Exercises
**1)** Can you summarize the PACT overpayment article in two sentences?
**2)** Could you rewrite the PACT overpayment article from "OIG: Hospitals Will" up to and including "an attorney said.", putting "headache" in place of "thorn"?

Excerpt to read
________________________
OIG: Hospitals Will Repay $41M for PACT Errors; ‘Credible Information’ is Questioned Here

Hospitals will face another round of overpayment recovery stemming from the post-acute care transfer (PACT) payment policy in the wake of a new HHS Office of Inspector General (OIG) report.[1] OIG said Medicare overpaid hospitals $41.4 million over four years and suggested that CMS recover the money and tell hospitals to identify and repay more they may owe under the 60-day overpayment refund rule—and CMS agreed. That’s nothing new—PACT compliance is a longtime thorn in hospital sides—but retrospective audits in this area are in a different league, an attorney said.

“It’s impractical what they’re suggesting,” contends attorney Andrew Ruskin, with K&L Gates in Washington, D.C.

The fact that OIG considers the PACT report “credible information”—the magic words starting the clock on the 60-day rule—set off a three-alarm fire at one hospital that takes its compliance efforts very seriously, Ruskin said. It was troubled by the idea of going back six years on thousands of claims when hospitals have no way to determine retrospectively whether patients were discharged to post-acute care as planned without an insane amount of legwork. Like other providers, hospitals have no direct access to the common working file in a way that would be practical in a large-scale audit, Ruskin said. “The problem is they are suggesting that providers have credible information regarding potential overpayments in an area as broad as the night sky,” Ruskin said. “How is it the provider’s responsibility to be omniscient? If the provider doesn’t have total visibility into what the patient actually does, why is it not CMS’s responsibility and not the provider’s responsibility?”

According to the PACT payment policy, acute-care hospital patients who receive post-acute care after discharge are considered transfers. Medicare pays hospitals per diems for these patients instead of MS-DRGs up to the full amount of the MS-DRG—although the PACT policy only applies to 280 MS-DRGs. Hospitals may be overpaid if they report patients as discharges when they’re considered transfers to post-acute care.
________________________
Records
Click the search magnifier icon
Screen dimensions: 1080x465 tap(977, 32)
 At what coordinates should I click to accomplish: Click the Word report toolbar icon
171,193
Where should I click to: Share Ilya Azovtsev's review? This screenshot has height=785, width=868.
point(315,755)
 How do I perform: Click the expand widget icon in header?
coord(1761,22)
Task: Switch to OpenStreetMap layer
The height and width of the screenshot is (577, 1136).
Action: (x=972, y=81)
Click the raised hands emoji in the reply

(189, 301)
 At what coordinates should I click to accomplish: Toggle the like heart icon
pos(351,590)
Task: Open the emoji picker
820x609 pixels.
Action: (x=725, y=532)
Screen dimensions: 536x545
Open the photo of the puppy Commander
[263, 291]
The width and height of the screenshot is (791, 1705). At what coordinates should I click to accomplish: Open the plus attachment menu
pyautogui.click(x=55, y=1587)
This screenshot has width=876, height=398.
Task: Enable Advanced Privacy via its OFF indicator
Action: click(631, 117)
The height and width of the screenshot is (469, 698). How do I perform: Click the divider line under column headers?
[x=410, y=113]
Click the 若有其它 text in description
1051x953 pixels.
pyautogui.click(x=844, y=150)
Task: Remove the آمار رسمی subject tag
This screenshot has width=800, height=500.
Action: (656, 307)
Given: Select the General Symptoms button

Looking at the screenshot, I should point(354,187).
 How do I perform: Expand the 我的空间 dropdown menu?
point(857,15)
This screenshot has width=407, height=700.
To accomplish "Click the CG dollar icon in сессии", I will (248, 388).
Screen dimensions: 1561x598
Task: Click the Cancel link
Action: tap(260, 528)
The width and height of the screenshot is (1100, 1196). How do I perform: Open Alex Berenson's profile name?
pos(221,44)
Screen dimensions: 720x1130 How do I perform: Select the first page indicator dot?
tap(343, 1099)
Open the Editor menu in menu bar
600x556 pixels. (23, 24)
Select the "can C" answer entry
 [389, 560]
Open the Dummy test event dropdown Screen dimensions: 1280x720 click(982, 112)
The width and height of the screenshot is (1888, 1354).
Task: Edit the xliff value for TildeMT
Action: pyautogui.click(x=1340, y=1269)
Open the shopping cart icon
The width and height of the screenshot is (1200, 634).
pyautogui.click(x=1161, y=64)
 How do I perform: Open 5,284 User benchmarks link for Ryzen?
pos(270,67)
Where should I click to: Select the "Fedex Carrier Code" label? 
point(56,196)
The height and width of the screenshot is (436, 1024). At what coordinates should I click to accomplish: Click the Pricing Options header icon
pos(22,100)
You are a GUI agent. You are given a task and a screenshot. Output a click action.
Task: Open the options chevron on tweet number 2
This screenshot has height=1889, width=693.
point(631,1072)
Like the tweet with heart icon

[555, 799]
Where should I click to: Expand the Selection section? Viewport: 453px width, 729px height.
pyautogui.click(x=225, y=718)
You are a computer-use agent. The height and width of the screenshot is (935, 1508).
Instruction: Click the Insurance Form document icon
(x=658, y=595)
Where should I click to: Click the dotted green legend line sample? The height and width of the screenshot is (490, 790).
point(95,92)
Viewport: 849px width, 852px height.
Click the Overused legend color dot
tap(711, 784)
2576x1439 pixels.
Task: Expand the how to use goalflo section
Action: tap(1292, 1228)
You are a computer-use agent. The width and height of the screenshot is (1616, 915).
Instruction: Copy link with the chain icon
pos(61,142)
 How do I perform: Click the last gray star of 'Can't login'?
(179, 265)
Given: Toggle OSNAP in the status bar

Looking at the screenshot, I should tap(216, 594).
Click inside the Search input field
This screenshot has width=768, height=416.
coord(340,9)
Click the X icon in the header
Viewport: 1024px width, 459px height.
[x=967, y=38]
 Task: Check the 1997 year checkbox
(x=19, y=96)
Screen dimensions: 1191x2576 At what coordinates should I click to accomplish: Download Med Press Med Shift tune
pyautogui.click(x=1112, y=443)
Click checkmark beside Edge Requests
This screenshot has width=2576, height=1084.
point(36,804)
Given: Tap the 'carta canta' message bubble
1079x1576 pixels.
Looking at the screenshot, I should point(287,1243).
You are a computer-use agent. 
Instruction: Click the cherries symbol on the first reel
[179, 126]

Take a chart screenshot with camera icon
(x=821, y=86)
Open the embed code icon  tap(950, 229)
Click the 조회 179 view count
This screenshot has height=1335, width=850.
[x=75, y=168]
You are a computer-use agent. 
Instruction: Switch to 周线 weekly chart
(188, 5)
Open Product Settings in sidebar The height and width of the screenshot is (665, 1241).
________________________
Expected outputs
**1)** A new HHS OIG report found that Medicare overpaid hospitals $41.4 million over four years under the post-acute care transfer payment policy. CMS agreed to recover the money and tell hospitals to identify and repay more under the 60-day overpayment refund rule, which attorney Andrew Ruskin calls impractical because hospitals cannot easily determine after the fact whether patients received post-acute care as planned.

**2)**
OIG: Hospitals Will Repay $41M for PACT Errors; ‘Credible Information’ is Questioned Here

Hospitals will face another round of overpayment recovery stemming from the post-acute care transfer (PACT) payment policy in the wake of a new HHS Office of Inspector General (OIG) report.[1] OIG said Medicare overpaid hospitals $41.4 million over four years and suggested that CMS recover the money and tell hospitals to identify and repay more they may owe under the 60-day overpayment refund rule—and CMS agreed. That’s nothing new—PACT compliance is a longtime headache in hospital sides—but retrospective audits in this area are in a different league, an attorney said.